───── TEXT EXCERPT ─────
There has now been quite a bit of discussion about this week’s dismissal of James Ashby’s sexual harassment proceedings against former Speaker of the House of Representatives Peter Slipper for abuse of process (although nowhere near as much as the salacious coverage when Ashby’s ambush claim was first launched on 20 April. I wrote about the seemingly slender merits of Ashby’s claim shortly afterwards.
I want to focus on the role of Michael Harmer, Ashby’s aptly named lawyer, in orchestrating what Richard “Justinian” Ackland rightly calls a “shakedown” and “one of the grubbiest, underhand, unmeritorious, political assaults on a government in recent democratic memory, fanned by leading adornments of the Liberal Party”.
The core of the abuse of process involved in this case is also succinctly summarised by Ackland:
The judge explained the inclusion of allegations about misuse of Cabcharge dockets and a previous sexual relationship between Slipper and a young member of his staff, were designed to injure the parliamentarian for no legitimate forensic purpose.
They were irrelevant and scandalous, and were designed to maximise and inflame the media coverage.
───── ITEMS ─────
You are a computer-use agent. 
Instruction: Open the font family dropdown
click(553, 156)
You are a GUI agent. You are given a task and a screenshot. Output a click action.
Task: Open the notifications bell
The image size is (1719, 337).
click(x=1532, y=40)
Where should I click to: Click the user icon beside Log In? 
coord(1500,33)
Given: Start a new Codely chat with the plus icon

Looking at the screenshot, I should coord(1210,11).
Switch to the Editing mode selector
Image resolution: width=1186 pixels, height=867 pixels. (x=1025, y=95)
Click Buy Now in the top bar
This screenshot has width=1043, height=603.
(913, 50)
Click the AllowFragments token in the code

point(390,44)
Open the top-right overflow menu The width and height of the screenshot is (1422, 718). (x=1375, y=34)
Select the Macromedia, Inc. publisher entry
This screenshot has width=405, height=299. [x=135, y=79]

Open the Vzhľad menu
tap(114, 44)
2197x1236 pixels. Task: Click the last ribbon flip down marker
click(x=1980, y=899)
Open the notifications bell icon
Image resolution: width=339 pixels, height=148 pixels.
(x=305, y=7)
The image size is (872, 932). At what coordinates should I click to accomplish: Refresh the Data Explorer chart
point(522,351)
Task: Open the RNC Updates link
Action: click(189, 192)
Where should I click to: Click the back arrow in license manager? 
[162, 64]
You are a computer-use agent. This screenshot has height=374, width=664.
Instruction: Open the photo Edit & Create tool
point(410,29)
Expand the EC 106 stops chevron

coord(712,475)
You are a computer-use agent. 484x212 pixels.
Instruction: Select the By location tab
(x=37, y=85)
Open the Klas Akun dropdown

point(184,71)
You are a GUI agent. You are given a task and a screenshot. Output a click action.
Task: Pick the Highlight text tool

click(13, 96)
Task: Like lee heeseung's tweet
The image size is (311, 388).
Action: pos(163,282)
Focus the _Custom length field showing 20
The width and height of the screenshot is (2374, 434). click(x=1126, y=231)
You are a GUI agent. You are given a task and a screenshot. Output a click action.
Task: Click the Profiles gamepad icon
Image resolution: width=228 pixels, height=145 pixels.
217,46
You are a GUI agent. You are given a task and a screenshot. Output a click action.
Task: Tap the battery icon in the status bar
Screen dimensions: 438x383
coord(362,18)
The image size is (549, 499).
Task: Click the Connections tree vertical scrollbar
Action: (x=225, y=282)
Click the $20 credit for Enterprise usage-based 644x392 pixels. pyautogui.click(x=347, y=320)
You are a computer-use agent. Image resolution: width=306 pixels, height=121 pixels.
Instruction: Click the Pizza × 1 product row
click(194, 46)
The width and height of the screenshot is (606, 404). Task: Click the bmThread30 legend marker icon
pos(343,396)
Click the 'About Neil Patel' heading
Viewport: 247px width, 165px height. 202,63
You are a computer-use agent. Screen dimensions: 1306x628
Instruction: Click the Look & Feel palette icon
─────
## GOAL A
According to the text on the Ashby case, on what date was Ashby's claim against Slipper first launched?
## GOAL B
Rewrite more briefly the paragraph of the text on the Ashby case that begins "I want to focus on the role of Michael Harmer," keeping its main facts.
## GOAL C
Update the text on the Ashby case, starting with "The core of" and going on through "legitimate forensic purpose.", and replace "parliamentarian" with "MP".
The records were drawn from a separate source.

## RESULT A
It was first launched on 20 April.

## RESULT B
I want to focus on how Michael Harmer, Ashby's lawyer, orchestrated what Richard "Justinian" Ackland rightly calls a "shakedown" and one of the grubbiest, most unmeritorious political assaults on a government in recent memory, fanned by leading Liberal Party figures.

## RESULT C
The core of the abuse of process involved in this case is also succinctly summarised by Ackland:
The judge explained the inclusion of allegations about misuse of Cabcharge dockets and a previous sexual relationship between Slipper and a young member of his staff, were designed to injure the MP for no legitimate forensic purpose.